Tetyana Hubska, from Ukraine, cries while attending a rally in support of Ukraine outside of the Columbus Convention Center in Columbus, Ohio, on Saturday, March 5, 2022

Good morning,

I am Amelia Robinson, the Dispatch’s opinion and engagement editor. Thanks for signing up for the Columbus Conversation newsletter. This is our first one and boy do we have much to discuss. 

Kiev, Ukraine’s capital and its most populous city, is a whopping 5,007 miles away from Columbus, the United States’ 14th largest city and the capital of Ohio, the nation’s seventh most populated state. 

Despite the distance, the horror unfolding in Kiev is on the hearts and minds of many living here and elsewhere in the Buckeye State. 

Columns on the crisis in Ukraine by Christopher Gelpi, an Ohio State University political science professor, and Wittenberg University Chair in the HumanitiesChristian Raffensperger, an expert on Russian and Ukrainian history, were among our most popular recent guest columns. 

More:Professor: We made Putin’s war with Ukraine ‘inevitable’

Greater Columbus residents are thinking of Ukraine, but they are also thinking of America — and the rights we enjoy or/and take for granted. 

Supporters of a cross-country trucker's convoy gather at the St. Rt. 142 bridge over I-70 in West Jefferson, Ohio Thursday, March 3, 2022. Several hundred people gathered along different freeway overpasses along the interstate west of Columbus.

Letter writer Ronald L. Solove of Columbus was outraged by news that as many as 1,000 drivers in “big-man trucks” planned to “screw up” traffic throughout Ohio to protest vaccinations and masks requirements. 

“Meanwhile, brave citizens of Ukraine stand against a murderous Russia to preserve freedom,” he wrote. “What a bunch of crybabies those drivers are.
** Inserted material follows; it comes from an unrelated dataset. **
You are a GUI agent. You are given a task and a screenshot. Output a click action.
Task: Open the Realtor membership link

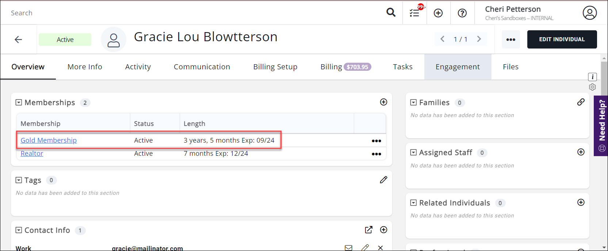[32, 154]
They should hide their faces in shame.” 

Solove raised the ire of a group of letter writers that include Chris Beale of London.

He says  he agrees with the truckers’ right to protest peacefully, a right Ukrainians will lose if Russia is victorious. 

“At least the writer did not call them ‘white supremacists’ and ‘Nazis,’ as Justin Trudeau (prime minister of Canada) recently said,” Beale wrote in letters just published to our website.

Another writer agreed with Solove saying the trucker protest was far from peaceful. 

“Blocking a bridge that stops the delivery of millions of dollars of goods and services and normal public traffic is breaking the law,” Douglas Smith of Gahanna writes.